Given request: Change "Minecraft Launcher" to "Epic Games Launcher" in the lines starting at the one containing "This screenshot has width=1920, height=957." and ending after the one containing "Action: [1139, 1055]". Write out only those lines, with everything else left as it is.

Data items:
::::
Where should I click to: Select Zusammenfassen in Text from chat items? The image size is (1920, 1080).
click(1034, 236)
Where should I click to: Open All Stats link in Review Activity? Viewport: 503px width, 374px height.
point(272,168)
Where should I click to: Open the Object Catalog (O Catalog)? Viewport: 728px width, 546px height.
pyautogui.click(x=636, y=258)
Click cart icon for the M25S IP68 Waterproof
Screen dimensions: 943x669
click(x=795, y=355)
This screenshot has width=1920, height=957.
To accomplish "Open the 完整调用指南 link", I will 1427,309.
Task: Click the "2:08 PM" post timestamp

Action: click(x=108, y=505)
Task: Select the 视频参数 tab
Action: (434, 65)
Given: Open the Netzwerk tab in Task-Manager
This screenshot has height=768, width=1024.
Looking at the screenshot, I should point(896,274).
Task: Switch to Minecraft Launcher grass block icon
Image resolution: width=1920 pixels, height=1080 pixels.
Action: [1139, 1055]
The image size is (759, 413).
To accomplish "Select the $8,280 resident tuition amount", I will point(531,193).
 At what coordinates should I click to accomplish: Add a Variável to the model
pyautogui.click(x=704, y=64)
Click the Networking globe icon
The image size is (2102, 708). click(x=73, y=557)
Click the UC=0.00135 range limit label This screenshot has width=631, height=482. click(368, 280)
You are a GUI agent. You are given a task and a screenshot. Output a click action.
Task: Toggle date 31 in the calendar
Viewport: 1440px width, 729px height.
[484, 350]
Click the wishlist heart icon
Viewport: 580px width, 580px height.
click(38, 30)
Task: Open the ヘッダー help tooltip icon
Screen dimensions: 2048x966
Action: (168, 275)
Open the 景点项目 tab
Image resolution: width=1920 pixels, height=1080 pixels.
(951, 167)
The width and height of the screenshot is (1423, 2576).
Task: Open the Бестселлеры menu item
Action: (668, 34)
::::
Correct response:
This screenshot has width=1920, height=957.
To accomplish "Open the 完整调用指南 link", I will 1427,309.
Task: Click the "2:08 PM" post timestamp

Action: click(x=108, y=505)
Task: Select the 视频参数 tab
Action: (434, 65)
Given: Open the Netzwerk tab in Task-Manager
This screenshot has height=768, width=1024.
Looking at the screenshot, I should point(896,274).
Task: Switch to Epic Games Launcher grass block icon
Image resolution: width=1920 pixels, height=1080 pixels.
Action: [1139, 1055]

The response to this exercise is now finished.